• _TASK_
Retype all of the records below without changing a single character.
=== WORKING DATA ===
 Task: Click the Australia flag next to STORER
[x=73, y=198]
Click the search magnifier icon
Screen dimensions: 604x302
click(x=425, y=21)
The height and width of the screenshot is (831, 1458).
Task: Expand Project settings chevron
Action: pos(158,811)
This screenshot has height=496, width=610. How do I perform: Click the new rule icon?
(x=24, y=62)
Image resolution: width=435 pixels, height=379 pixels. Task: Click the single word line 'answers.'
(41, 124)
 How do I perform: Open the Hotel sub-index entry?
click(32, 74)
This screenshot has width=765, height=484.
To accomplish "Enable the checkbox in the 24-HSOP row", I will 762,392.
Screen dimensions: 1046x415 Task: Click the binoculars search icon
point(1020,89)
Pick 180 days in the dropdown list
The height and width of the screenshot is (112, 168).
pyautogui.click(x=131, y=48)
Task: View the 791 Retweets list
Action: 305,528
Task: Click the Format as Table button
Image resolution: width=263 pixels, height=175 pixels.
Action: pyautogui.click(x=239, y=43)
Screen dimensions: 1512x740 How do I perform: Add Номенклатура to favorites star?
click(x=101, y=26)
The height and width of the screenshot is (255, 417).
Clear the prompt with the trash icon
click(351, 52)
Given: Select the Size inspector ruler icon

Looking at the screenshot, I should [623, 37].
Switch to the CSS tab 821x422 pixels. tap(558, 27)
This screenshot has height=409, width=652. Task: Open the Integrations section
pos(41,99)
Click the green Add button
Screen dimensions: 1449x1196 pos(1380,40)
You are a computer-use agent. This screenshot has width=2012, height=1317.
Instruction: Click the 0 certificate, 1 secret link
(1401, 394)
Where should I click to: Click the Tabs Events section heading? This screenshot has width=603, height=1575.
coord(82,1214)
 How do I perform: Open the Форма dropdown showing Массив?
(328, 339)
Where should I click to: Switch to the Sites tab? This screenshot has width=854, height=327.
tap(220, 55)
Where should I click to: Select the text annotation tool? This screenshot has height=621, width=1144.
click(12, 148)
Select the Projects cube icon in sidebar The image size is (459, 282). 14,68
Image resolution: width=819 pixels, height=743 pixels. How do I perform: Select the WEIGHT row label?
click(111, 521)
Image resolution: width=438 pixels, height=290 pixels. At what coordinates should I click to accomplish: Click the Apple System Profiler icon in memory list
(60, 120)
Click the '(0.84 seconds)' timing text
===
• _EXPECTED ANSWER_
 Task: Click the Australia flag next to STORER
[x=73, y=198]
Click the search magnifier icon
Screen dimensions: 604x302
click(x=425, y=21)
The height and width of the screenshot is (831, 1458).
Task: Expand Project settings chevron
Action: pos(158,811)
This screenshot has height=496, width=610. How do I perform: Click the new rule icon?
(x=24, y=62)
Image resolution: width=435 pixels, height=379 pixels. Task: Click the single word line 'answers.'
(41, 124)
 How do I perform: Open the Hotel sub-index entry?
click(32, 74)
This screenshot has width=765, height=484.
To accomplish "Enable the checkbox in the 24-HSOP row", I will 762,392.
Screen dimensions: 1046x415 Task: Click the binoculars search icon
point(1020,89)
Pick 180 days in the dropdown list
The height and width of the screenshot is (112, 168).
pyautogui.click(x=131, y=48)
Task: View the 791 Retweets list
Action: 305,528
Task: Click the Format as Table button
Image resolution: width=263 pixels, height=175 pixels.
Action: pyautogui.click(x=239, y=43)
Screen dimensions: 1512x740 How do I perform: Add Номенклатура to favorites star?
click(x=101, y=26)
The height and width of the screenshot is (255, 417).
Clear the prompt with the trash icon
click(351, 52)
Given: Select the Size inspector ruler icon

Looking at the screenshot, I should [623, 37].
Switch to the CSS tab 821x422 pixels. tap(558, 27)
This screenshot has height=409, width=652. Task: Open the Integrations section
pos(41,99)
Click the green Add button
Screen dimensions: 1449x1196 pos(1380,40)
You are a computer-use agent. This screenshot has width=2012, height=1317.
Instruction: Click the 0 certificate, 1 secret link
(1401, 394)
Where should I click to: Click the Tabs Events section heading? This screenshot has width=603, height=1575.
coord(82,1214)
 How do I perform: Open the Форма dropdown showing Массив?
(328, 339)
Where should I click to: Switch to the Sites tab? This screenshot has width=854, height=327.
tap(220, 55)
Where should I click to: Select the text annotation tool? This screenshot has height=621, width=1144.
click(12, 148)
Select the Projects cube icon in sidebar The image size is (459, 282). 14,68
Image resolution: width=819 pixels, height=743 pixels. How do I perform: Select the WEIGHT row label?
click(111, 521)
Image resolution: width=438 pixels, height=290 pixels. At what coordinates should I click to accomplish: Click the Apple System Profiler icon in memory list
(60, 120)
Click the '(0.84 seconds)' timing text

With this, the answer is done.